Here’s an interesting post from the new(ish) blog Bleeding-Heart Libertarians:
Here are some policy areas where classical liberals or libertarians seem to have a lot of common ground with those on the political left:
• Immigration – Immigration is a net benefit to the receiving country and a matter of justice to would-be migrants. We should allow more of it – probably much more.
• “Corporate welfare” – Protectionist, promotionist, and mercantilist policies (to borrow Andrew Cohen’s terminology) are inefficient and unjust, and should be abandoned.
• Agricultural Policy – Using tax dollars to prop up US or EU agribusiness is harmful to consumers’ health and pocketbooks, and is a gross injustice to poor farmers elsewhere in the world.
• Anti-militarism – Many or most of the current uses of American military power are unjust. They are also, secondarily, ineffective in advancing Americans’ genuine interests.
• Anti-war-on-drugs – The expansion of police and military power for purposes of preventing the production, distribution, and consumption of illegal drugs is both unjust and disastrous in its consequences
The post goes on to argue that areas of disagreement between liberals and libertarians, while theoretically interesting, aren’t as practically important as these areas of agreement (where “important” means something like net effect on human well-being). The implication seems to be that liberals and libertarians should put aside their disagreements and focus on these issues where their views overlap.

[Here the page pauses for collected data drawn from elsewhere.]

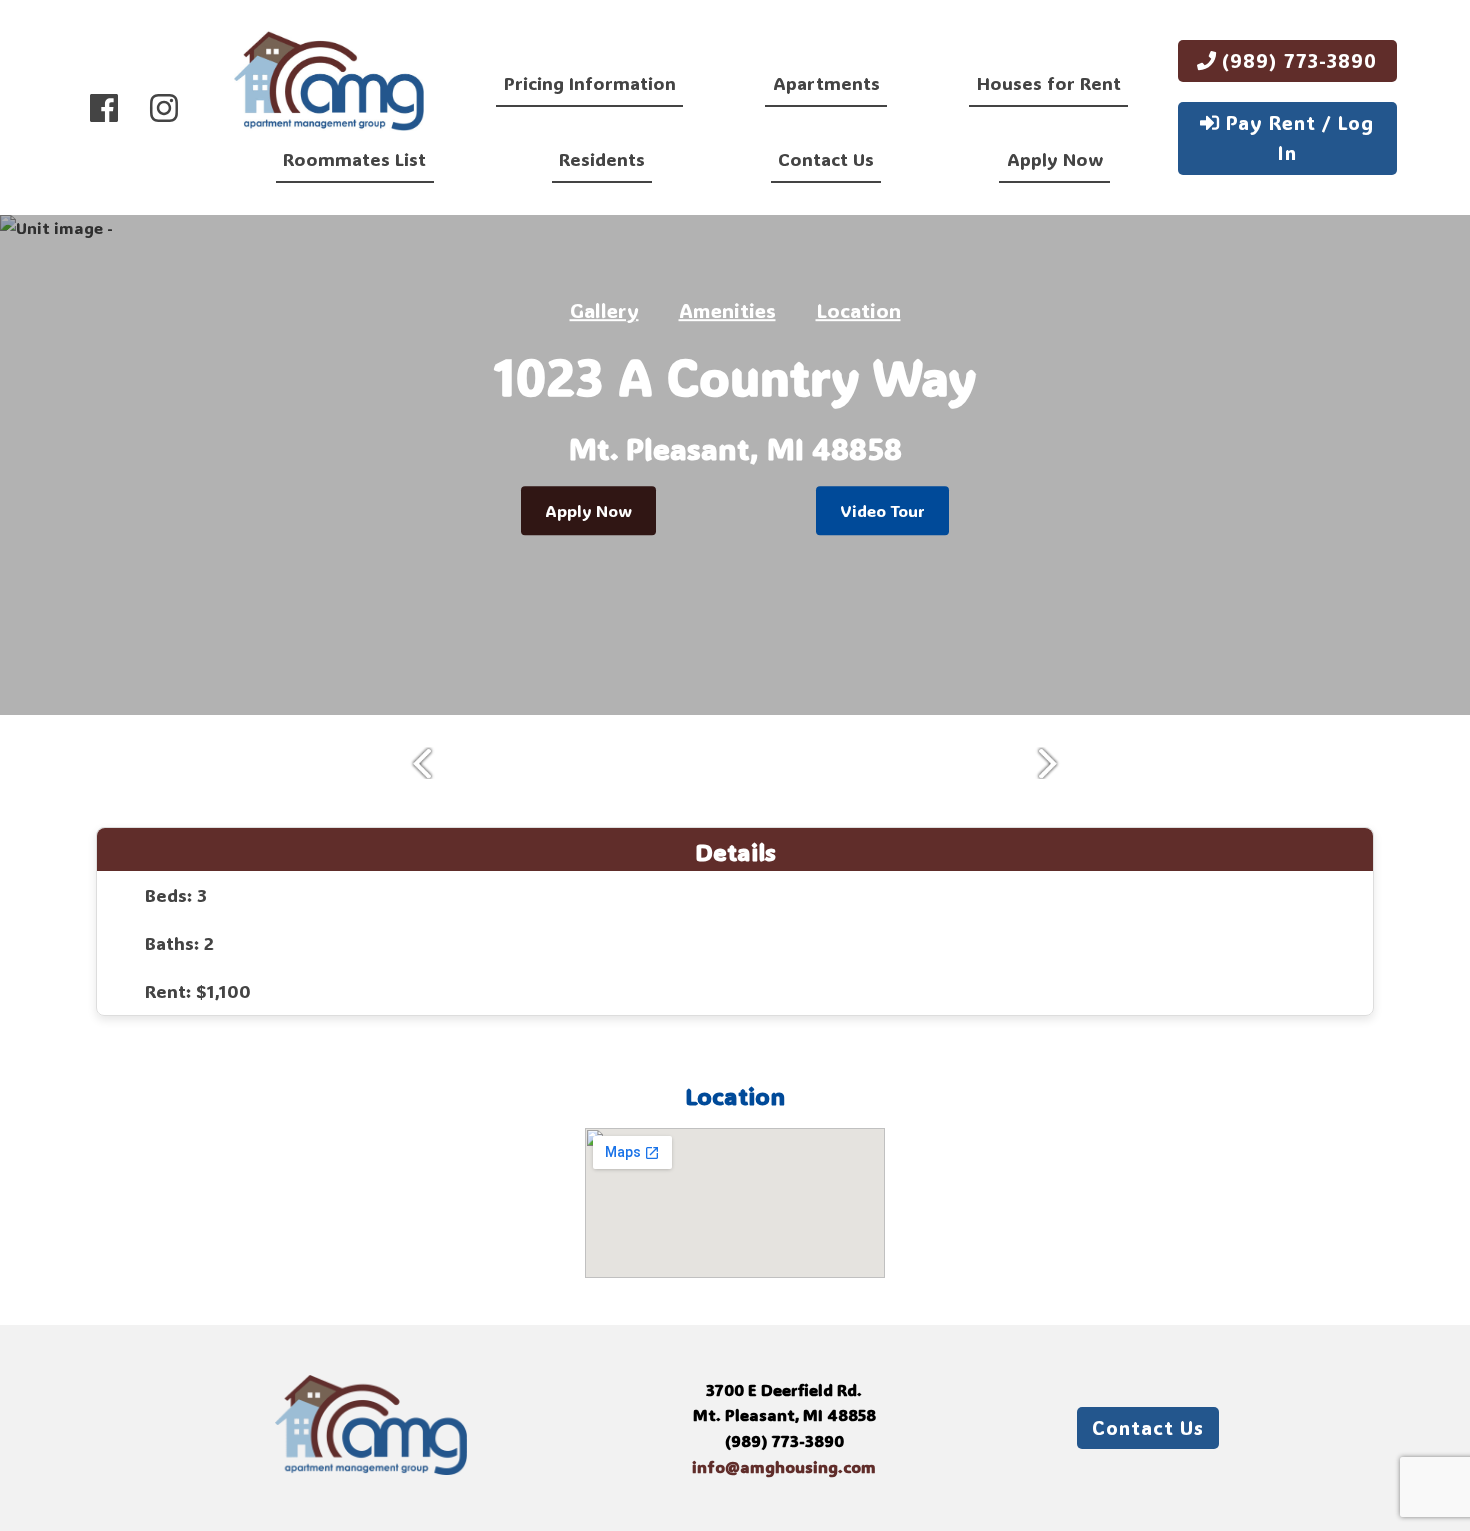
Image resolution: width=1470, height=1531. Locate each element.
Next (1055, 763)
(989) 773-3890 (1296, 60)
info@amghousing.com (784, 1466)
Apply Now (1055, 159)
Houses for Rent (1049, 83)
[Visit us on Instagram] (164, 107)
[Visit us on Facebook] (104, 107)
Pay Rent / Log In (1297, 138)
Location (858, 310)
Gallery (604, 310)
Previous (415, 763)
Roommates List (354, 159)
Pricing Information (590, 83)
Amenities (727, 310)
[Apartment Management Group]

While I think there’s something to this, I think liberals might rightly balk at some of it. For instance, while immigration might be a net benefit to the receiving country as a whole, liberals are going to want to talk about distributional issues before signing on. More specifically, suppose that letting in more immigrants provided a net economic benefit to a country, but also has the result of lowering wages for some identifiable group of workers in that country. It’s not obvious that the benefits yielded by increased immigration (say, cheaper labor and more inexpensive goods and services) necessarily outweigh these costs if we refuse to simply aggregate them and ignore the particular details of who’s affected.

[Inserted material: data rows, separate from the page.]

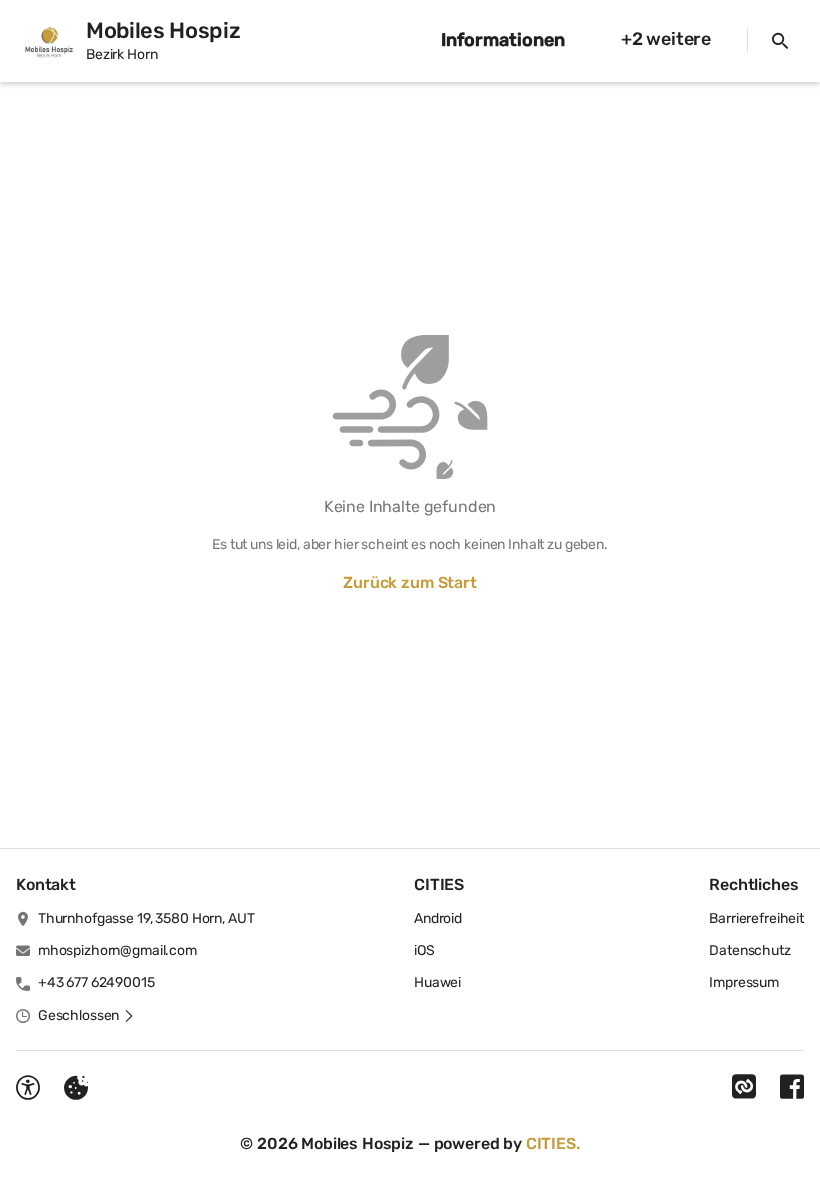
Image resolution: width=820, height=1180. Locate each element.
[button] (86, 1016)
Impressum (744, 982)
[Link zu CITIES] (744, 1087)
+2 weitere (666, 39)
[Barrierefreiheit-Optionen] (28, 1088)
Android (438, 918)
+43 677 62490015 (96, 982)
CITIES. (553, 1143)
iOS (424, 950)
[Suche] (780, 41)
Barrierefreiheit (756, 918)
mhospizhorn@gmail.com (117, 950)
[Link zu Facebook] (792, 1087)
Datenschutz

Secondly, I’m not sure liberals will agree that these issues are categorically more important than establishing and maintaining a robust domestic social safety net, as the author suggests. (“Whether our military is off fighting unjust wars or not is much, much more important from the standpoint of both justice and people’s well-being than whether or not we have a minimum wage or a single-payer health care system.”) This post seems to take for granted that liberals and libertarians all share a kind of cosmopolitan consequentialism where, for political purposes, each person’s interests–no matter where they reside in the world–are to be weighed equally. But this assumption is by no means shared by all, or probably even most, liberals. American liberals, like most other people, are primarily concerned, from a political standpoint, about the well-being of their own countrymen. Benefitting immigrants or poor farmers overseas isn’t necessarily going to take precedence for a liberal over ensuring that all Americans have access to health care or decent jobs.
I guess the practical upshot depends on whether the proposal is a kind of ad hoc coalition or a more thoroughgoing fusion of libertarianism and liberalism. If it’s the former, there’s no reason liberals can’t work with libertarians in, say, opposing the latest U.S. war without giving up their commitment to the welfare state. But if the proposal is that liberals stop worrying about domestic social justice issues in order to focus on libertarian-friendly issues, I can’t really see why liberals should want to do that.